When we say we love our enemies by faith, it is faith in our Lord Jesus Christ, “who, when he was reviled, reviled not again; when he suffered, he threatened not; but committed himself to him that judgeth righteously” (1 Pet. 2:23). It is love, not out of emotion but out of a decision to follow Him “who his own self bare our sins in his own body on the tree.” That faith decision turns us from what the rest of the world is to something different. Instead of living in sinful selfishness and petty vindictiveness, “we, being dead to sins, should live unto righteousness: by whose stripes ye were healed” (v.24). Nothing here says anything about having a particular feeling of euphoria. No. It merely says that He left us an example that we should follow His steps (v. 21). Loving by faith is suffering long and being kind to our enemies because we believe Jesus showed us how to respond to evil words and deeds.
When something really bad happens and we say our faith can take us through it, we mean that we believe God meant what He said about all things working together for good to them that love Him. He who measures out heaven with the span of His hand, who knows the intricacies of molecular structure down to each individual electron, is working in all things. And He is good. “The LORD is good to all: and his tender mercies are over all his works” (Ps. 145:9). How can we say that when what is happening seems to have no good in it? Only because we believe that God does not lie and that no matter how bad it seems, He is not at the mercy of the circumstance. Spurgeon said, “When I cannot trace His hand, I can trust His heart.”

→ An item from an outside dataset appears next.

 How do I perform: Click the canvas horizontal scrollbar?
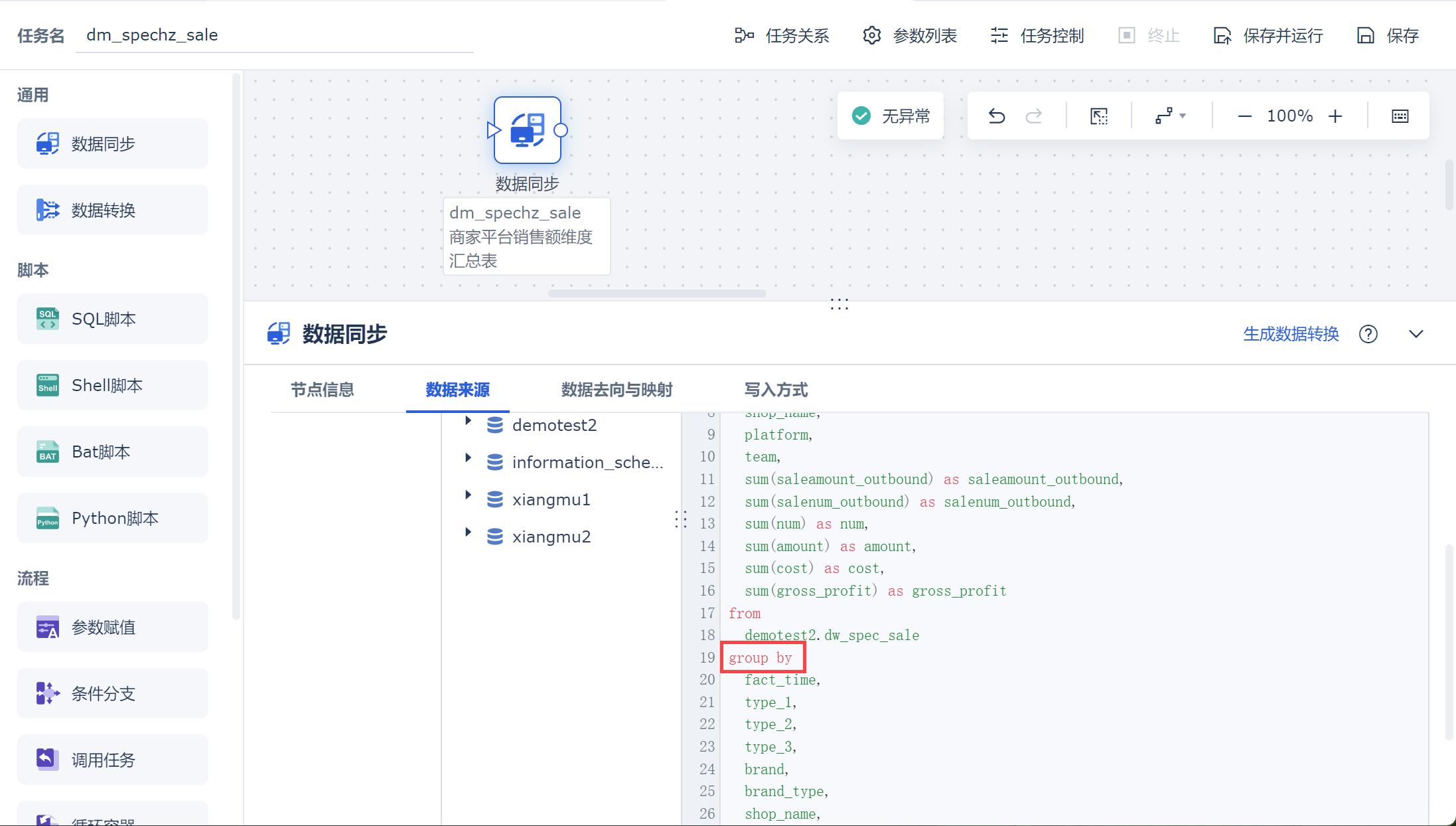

When heaviness in the heart makes it stoop, and the joy bells are silenced, and the step is heavy, and the sun is hidden by dark clouds, and the harp is hung on the willow, yet we hold on to our faith, we are saying that faith is not in the emotions but in the facts of the word of God who cannot lie.

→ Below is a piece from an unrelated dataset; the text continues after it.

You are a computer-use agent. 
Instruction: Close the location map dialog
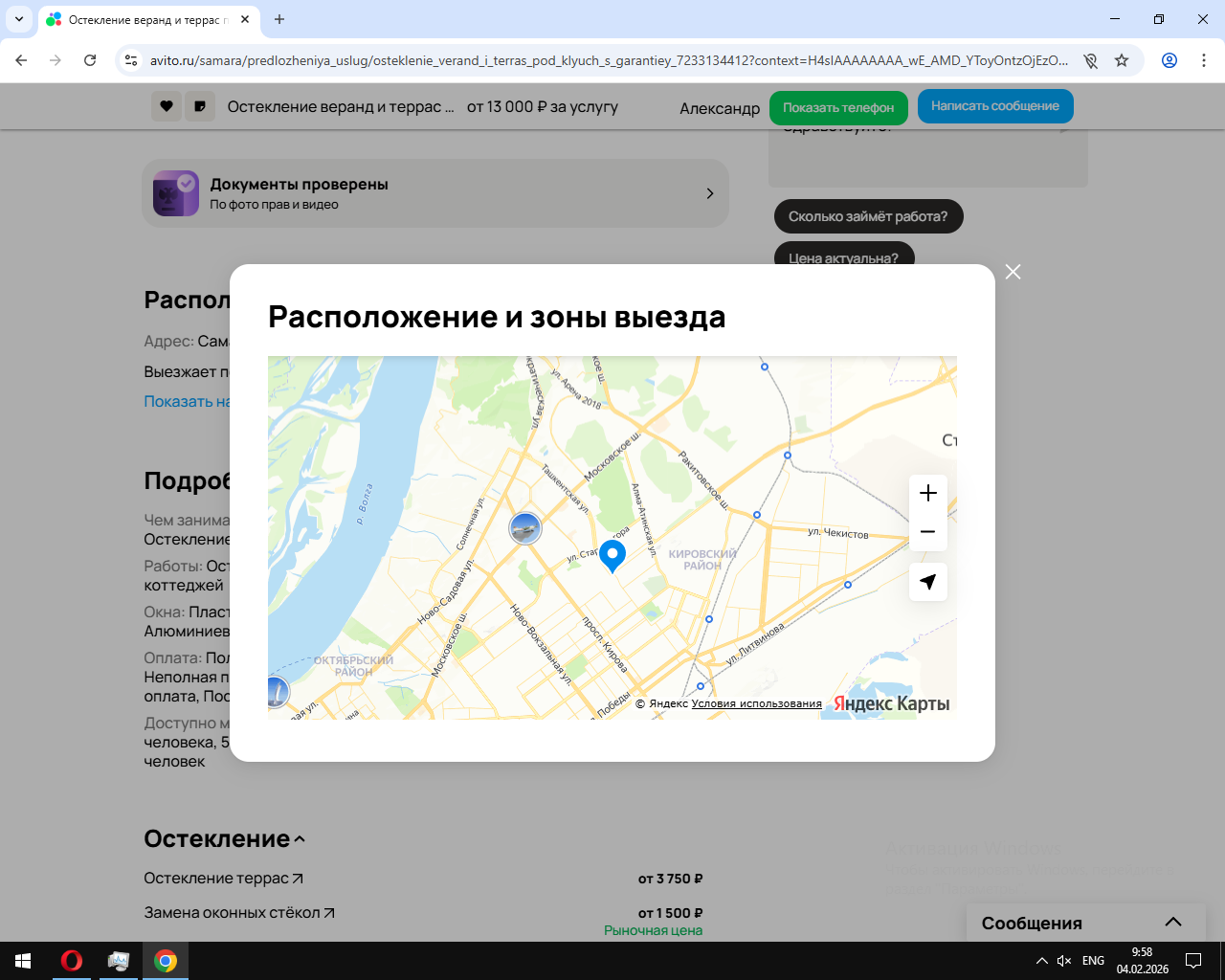1013,272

A woman and her young daughter went to a Christian meeting and responded to the wonderful message that “God so loved the world that He gave His Son.” They were happy in their new faith for several weeks. One morning, however, the mother awoke with a heavy feeling. She moped around the kitchen and her daughter sensed the unhappy atmosphere. Dull silence dominated. Then the girl disappeared for several minutes. Her shouts interrupted the somber morning.
“Mother! Mother!” she exclaimed. “It’s still there!”
“What is still there?” enquired the startled woman.
“I just looked it up,” answered the girl. “John 3:16 is still in the Bible!”
The spell was broken as mother and daughter rejoiced in the fact that God does not change His word. He is the same and His promises remain for all who believe. It does not depend on fancy or feelings. It is true. Always. Sometimes you have to do it just by faith.
“For therein is the righteousness of God revealed from faith to faith: as it is written, The just shall live by faith” (Rom. 1:17).